The 30.6% mainland share in high/very-high tiers is broadly consistent with the structural read of recent years; the change in the 2026 release is the more granular regional and infrastructure overlay rather than a re-rating of the headline percentage. The 51,115-resident headcount is the more meaningful operational number for civil-protection planners, because it gives municipalities and the bombeiros a defensible population denominator for the plano municipal de defesa da floresta contra incêndios and the aldeias seguras registration files that drive resource allocation through the summer.
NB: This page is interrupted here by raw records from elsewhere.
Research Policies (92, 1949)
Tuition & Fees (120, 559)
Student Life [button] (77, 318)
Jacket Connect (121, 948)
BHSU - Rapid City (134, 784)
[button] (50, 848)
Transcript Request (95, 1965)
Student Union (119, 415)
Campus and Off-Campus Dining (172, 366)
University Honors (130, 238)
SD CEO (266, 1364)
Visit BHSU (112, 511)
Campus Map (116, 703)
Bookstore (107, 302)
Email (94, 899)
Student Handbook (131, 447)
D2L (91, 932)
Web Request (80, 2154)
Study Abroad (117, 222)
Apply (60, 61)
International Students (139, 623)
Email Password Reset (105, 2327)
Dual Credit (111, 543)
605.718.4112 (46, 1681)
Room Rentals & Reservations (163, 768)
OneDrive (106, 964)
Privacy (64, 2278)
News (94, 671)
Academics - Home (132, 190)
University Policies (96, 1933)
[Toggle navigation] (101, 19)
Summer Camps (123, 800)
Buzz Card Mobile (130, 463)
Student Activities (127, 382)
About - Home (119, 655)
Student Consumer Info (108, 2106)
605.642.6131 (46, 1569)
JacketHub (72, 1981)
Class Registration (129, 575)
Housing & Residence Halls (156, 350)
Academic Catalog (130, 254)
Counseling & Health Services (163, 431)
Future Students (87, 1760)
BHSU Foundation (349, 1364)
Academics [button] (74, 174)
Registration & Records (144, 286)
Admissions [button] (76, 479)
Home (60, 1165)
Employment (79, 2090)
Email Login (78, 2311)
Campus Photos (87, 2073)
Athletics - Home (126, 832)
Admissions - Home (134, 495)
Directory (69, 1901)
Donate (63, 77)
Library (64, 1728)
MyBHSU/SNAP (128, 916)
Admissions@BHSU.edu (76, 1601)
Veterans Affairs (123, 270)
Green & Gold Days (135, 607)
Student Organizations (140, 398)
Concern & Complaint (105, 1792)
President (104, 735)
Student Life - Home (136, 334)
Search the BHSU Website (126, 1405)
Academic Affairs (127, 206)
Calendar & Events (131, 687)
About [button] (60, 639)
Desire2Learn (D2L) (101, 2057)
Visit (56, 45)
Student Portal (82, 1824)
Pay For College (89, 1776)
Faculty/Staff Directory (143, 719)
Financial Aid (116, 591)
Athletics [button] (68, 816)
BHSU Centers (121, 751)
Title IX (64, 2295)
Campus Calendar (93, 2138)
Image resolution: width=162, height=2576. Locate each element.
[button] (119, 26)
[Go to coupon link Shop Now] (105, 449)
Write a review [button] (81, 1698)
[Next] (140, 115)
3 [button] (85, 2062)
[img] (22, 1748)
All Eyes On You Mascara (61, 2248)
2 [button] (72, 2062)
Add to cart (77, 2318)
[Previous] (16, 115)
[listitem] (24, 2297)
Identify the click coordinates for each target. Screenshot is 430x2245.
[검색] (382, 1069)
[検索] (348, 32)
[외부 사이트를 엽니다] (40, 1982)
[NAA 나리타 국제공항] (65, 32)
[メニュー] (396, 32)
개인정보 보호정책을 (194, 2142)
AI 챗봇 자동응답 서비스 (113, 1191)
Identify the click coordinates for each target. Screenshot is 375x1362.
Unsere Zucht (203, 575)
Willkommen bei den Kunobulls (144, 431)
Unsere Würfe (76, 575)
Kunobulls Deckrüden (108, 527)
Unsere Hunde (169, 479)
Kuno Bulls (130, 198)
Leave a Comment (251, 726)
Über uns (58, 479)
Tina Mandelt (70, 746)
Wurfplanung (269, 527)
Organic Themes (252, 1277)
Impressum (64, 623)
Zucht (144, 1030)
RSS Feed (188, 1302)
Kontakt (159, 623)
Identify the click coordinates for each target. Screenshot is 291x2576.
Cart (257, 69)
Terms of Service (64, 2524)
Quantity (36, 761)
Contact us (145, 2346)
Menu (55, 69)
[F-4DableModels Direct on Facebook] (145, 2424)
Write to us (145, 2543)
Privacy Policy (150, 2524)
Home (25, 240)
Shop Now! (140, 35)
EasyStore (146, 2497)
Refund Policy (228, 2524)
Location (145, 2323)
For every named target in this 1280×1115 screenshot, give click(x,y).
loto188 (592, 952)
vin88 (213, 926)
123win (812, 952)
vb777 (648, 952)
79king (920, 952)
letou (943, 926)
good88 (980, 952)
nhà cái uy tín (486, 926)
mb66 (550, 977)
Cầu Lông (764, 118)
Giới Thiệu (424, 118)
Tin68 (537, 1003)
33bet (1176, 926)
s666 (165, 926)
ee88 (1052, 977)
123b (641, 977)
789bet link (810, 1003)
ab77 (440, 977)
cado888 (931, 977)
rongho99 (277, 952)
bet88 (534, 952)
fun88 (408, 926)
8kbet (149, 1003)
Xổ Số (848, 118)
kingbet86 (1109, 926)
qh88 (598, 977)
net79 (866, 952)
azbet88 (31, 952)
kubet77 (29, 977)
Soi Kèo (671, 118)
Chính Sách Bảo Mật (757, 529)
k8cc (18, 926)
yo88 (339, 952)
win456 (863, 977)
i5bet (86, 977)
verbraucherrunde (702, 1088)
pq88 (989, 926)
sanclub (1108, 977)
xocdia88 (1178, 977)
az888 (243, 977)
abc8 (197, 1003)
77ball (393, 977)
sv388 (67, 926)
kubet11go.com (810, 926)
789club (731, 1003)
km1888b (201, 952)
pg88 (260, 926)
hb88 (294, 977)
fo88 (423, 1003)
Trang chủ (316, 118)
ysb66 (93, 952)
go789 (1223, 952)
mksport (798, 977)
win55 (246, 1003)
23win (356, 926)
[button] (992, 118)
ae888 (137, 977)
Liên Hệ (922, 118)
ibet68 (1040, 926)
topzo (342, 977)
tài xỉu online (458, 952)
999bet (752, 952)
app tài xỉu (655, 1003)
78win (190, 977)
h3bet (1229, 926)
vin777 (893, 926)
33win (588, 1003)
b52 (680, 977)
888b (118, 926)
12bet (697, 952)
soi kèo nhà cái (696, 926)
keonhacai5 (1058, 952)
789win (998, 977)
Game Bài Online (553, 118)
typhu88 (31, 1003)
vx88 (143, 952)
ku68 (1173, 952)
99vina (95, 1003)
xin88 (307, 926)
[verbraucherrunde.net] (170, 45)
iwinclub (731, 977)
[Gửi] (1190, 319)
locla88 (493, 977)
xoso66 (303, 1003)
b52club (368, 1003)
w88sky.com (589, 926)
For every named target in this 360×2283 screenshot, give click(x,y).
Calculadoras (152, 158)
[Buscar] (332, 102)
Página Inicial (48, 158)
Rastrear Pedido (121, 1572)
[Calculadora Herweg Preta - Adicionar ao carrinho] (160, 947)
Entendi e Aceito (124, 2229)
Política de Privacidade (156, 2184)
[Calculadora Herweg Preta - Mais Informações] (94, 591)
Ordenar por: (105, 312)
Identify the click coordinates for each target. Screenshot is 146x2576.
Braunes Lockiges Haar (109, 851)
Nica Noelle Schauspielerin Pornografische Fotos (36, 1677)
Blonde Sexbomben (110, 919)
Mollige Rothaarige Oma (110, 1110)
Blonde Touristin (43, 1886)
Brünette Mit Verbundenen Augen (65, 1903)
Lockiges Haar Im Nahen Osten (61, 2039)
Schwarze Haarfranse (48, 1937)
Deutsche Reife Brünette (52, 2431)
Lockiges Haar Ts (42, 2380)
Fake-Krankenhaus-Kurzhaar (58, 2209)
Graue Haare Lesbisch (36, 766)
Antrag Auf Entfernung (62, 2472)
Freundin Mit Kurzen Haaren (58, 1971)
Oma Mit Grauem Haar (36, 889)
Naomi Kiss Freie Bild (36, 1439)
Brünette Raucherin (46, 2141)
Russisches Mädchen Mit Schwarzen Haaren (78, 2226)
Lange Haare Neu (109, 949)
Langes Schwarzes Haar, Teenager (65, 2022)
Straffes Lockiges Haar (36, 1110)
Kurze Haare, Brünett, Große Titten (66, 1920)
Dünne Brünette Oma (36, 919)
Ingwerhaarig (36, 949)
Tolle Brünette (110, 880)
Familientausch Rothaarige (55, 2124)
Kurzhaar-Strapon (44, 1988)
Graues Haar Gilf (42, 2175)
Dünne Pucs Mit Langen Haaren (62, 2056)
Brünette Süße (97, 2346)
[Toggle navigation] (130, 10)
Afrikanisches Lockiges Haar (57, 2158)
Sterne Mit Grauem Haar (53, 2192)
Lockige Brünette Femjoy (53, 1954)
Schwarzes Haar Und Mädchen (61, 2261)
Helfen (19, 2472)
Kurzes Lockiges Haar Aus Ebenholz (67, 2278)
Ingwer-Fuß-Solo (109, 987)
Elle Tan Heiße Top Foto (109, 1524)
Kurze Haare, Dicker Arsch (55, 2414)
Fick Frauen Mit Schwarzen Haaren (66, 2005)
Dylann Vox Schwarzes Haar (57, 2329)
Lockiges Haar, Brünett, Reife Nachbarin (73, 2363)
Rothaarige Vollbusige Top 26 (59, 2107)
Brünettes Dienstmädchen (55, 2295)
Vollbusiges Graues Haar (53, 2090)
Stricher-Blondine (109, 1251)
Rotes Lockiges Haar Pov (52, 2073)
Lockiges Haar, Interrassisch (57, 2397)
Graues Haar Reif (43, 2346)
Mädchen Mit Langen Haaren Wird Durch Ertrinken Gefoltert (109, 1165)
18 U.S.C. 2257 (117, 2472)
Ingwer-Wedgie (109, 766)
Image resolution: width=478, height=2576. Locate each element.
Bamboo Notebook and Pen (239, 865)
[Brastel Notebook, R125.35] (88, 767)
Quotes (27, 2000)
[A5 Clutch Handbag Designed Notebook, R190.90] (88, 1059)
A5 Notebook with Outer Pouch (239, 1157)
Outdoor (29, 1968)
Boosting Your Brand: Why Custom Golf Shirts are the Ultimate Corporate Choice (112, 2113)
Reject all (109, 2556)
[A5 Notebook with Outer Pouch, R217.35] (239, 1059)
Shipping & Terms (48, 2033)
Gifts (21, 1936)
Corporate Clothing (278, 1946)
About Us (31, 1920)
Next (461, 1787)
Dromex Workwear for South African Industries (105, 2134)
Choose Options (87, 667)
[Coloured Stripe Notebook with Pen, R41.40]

What This Means for Expats

  • Foreign residents in the interior: if your property is in Centro or Norte, the structural hazard map is the document to read before the summer; the faixas de gestão de combustível obligation to clear a defined perimeter around buildings is enforceable and the municipal câmara will inspect.
  • Buyers shopping in Trás-os-Montes, the Beiras or the Serra da Estrela perimeter: ask the seller's solicitador for the parcel's classification under the rural-fire-hazard map; the classification feeds into both the building-permit constraints and the insurance pricing for the policy bundle.
  • Holiday-home owners: the Aldeias Seguras / Pessoas Seguras programme registration with the local câmara is the operational route to a self-protection plan; the registration is free and the municipal civil-protection office runs the briefing for residents.
  • Households inside the hazard zones: the SMS-based Alerta SMS push from ANEPC, the 112 emergency line, the INEM number for medical emergencies and the 112.pt citizen portal are the four operational contacts; the population-tightness data in the INE release is the reason ANEPC has prioritised the SMS layer for these zones.
  • Insurance: dwelling insurance for properties in high/very-high categories carries a fire-risk loading that the major Portuguese insurers — Fidelidade, Tranquilidade, Allianz, Generali — price off the same ICNF hazard map; a mid-summer renewal is the right time to confirm the loading is reflected.

Source: Instituto Nacional de Estatística — Destaque do INE, 'Áreas de perigosidade de incêndio rural', 22 May 2026; Programa Nacional de Gestão Integrada de Fogos Rurais (PNGIFR) and ICNF rural-fire-hazard cartography for the underlying classification framework.